» Task goal:
List each line of the data in which the string "computer" appears.

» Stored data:
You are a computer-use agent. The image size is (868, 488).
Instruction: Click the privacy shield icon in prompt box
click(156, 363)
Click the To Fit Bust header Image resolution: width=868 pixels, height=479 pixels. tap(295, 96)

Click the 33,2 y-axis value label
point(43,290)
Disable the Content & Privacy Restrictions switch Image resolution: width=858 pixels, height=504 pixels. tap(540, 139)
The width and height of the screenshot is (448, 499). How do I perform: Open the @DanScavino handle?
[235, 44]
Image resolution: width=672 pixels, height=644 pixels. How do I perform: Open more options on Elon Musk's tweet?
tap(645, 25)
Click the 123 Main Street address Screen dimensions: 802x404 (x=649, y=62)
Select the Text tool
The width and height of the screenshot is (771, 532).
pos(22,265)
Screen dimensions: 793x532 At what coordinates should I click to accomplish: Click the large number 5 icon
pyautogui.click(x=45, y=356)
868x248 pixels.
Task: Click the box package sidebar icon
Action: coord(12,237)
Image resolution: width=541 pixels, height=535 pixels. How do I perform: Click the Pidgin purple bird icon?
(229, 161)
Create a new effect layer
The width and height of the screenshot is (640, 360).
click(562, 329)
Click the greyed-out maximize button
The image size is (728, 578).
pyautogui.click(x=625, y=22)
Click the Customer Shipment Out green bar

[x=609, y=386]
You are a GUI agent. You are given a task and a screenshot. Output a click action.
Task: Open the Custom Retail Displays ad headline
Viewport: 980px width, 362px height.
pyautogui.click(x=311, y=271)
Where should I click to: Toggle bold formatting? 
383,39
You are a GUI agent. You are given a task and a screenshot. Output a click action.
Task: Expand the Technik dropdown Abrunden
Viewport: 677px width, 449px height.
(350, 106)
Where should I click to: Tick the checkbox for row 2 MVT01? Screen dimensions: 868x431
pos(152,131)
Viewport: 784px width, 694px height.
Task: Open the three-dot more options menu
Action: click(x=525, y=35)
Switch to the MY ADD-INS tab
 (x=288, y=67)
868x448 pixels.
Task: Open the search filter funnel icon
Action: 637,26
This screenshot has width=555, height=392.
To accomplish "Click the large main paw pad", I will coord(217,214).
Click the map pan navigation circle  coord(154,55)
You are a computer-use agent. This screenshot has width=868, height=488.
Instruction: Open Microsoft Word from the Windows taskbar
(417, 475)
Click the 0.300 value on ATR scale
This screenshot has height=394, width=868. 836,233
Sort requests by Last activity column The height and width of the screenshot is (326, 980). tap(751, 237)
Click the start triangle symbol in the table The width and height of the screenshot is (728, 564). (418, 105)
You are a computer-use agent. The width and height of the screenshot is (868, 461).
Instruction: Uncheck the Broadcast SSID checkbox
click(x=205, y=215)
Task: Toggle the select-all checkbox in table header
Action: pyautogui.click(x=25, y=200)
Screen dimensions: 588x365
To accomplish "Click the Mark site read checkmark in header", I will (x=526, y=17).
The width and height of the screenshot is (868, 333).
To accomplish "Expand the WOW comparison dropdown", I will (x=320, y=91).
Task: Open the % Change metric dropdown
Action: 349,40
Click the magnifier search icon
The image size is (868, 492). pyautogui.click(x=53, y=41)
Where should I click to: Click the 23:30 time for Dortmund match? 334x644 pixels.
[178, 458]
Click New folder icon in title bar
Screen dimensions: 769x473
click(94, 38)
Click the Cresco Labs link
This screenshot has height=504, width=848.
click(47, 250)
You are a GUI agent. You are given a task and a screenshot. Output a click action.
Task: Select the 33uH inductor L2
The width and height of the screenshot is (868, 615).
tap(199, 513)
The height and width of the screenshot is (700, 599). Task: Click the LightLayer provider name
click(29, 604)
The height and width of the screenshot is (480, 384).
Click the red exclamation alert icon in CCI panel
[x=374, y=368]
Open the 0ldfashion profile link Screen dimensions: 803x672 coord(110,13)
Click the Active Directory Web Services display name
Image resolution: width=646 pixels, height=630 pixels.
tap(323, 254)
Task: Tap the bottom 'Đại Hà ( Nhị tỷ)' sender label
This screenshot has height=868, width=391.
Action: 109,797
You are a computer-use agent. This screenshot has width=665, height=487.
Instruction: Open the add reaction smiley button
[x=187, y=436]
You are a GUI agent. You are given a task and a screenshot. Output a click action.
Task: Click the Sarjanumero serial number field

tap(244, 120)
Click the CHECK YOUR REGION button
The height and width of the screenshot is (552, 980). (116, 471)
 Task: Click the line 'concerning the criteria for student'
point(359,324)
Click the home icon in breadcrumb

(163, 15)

» Result for this task:
You are a computer-use agent. The image size is (868, 488).
You are a computer-use agent. This screenshot has width=868, height=488.
You are a computer-use agent. The width and height of the screenshot is (868, 461).
You are a computer-use agent. This screenshot has width=665, height=487.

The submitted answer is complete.